Add a configuration option to normalize URLs returned from CLI --imap

2026-05-08 12:36:11 +02:00 · 2024-01-28 12:37:34 -07:00 · 2024-01-28 12:37:34 -07:00 · 7a89d03339
commit 7a89d03339
parent ae638fd0a1
3 changed files with 13 additions and 4 deletions
--- a/fanficfare/cli.py
+++ b/fanficfare/cli.py
@ -288,11 +288,13 @@ def dispatch(options, urls,
        configuration = get_configuration('test1.com',passed_defaultsini,passed_personalini,options)
        markread = configuration.getConfig('imap_mark_read') == 'true' or \
            (configuration.getConfig('imap_mark_read') == 'downloadonly' and options.downloadimap)
+        normalize_urls = configuration.getConfig('imap_normalize_urls') == 'true'
        retlist = get_urls_from_imap(configuration.getConfig('imap_server'),
                                     configuration.getConfig('imap_username'),
                                     configuration.getConfig('imap_password'),
                                     configuration.getConfig('imap_folder'),
-                                     markread)
+                                     markread,
+                                     normalize_urls)
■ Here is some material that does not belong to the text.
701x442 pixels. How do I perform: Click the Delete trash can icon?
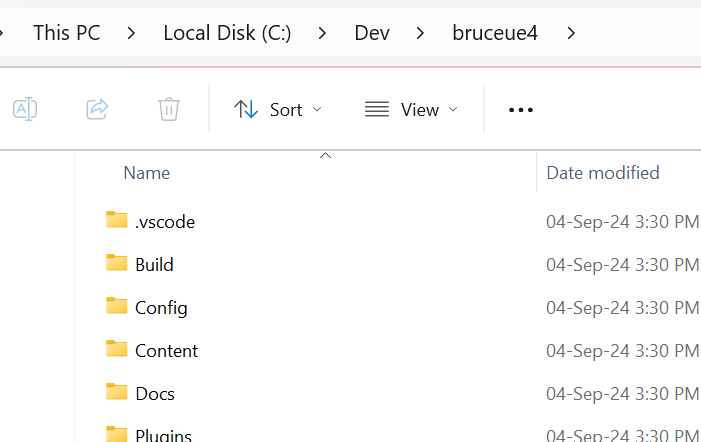pyautogui.click(x=169, y=109)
        if options.downloadimap:
            urls.extend(retlist)
--- a/fanficfare/defaults.ini
+++ b/fanficfare/defaults.ini
@ -656,6 +656,13 @@ chapter_title_error_mark:(CHAPTER ERROR)
 ##
 #imap_mark_read:true

+## Return normalized URLs instead of possibly returning the URL for a
+## specific chapter.
+##
+## If 'true', urls downloaded via the CLI --imap flag will be normalized
+##
+#imap_normalize_urls:false
+
 ## Some authors use 'Zalgo' text--arbitrary and often excessive
 ## added/combined unicode markings--to indicate 'noise' of some kind.
 ## While a critical part of some languages, when over used it can also
--- a/fanficfare/geturls.py
+++ b/fanficfare/geturls.py
@ -182,7 +182,7 @@ def cleanup_url(href,configuration,foremail=False):
            logger.warning("Skipping royalroad email URL %s, got HTTP error %s"%(href,e))
    return href

-def get_urls_from_imap(srv,user,passwd,folder,markread=True):
+def get_urls_from_imap(srv,user,passwd,folder,markread=True,normalize_urls=False):

    # logger.debug("get_urls_from_imap srv:(%s)"%srv)
    mail = imaplib.IMAP4_SSL(srv)
@ -256,9 +256,9 @@ def get_urls_from_imap(srv,user,passwd,folder,markread=True):
            try:
                # logger.debug("part mime:%s"%part.get_content_type())
                if part.get_content_type() == 'text/plain':
-                    urllist.extend(get_urls_from_text(part.get_payload(decode=True),foremail=True))
+                    urllist.extend(get_urls_from_text(part.get_payload(decode=True),foremail=True, normalize=normalize_urls))
                if part.get_content_type() == 'text/html':
-                    urllist.extend(get_urls_from_html(part.get_payload(decode=True),foremail=True))
+                    urllist.extend(get_urls_from_html(part.get_payload(decode=True),foremail=True, normalize=normalize_urls))
            except Exception as e:
                logger.error("Failed to read email content: %s"%e,exc_info=True)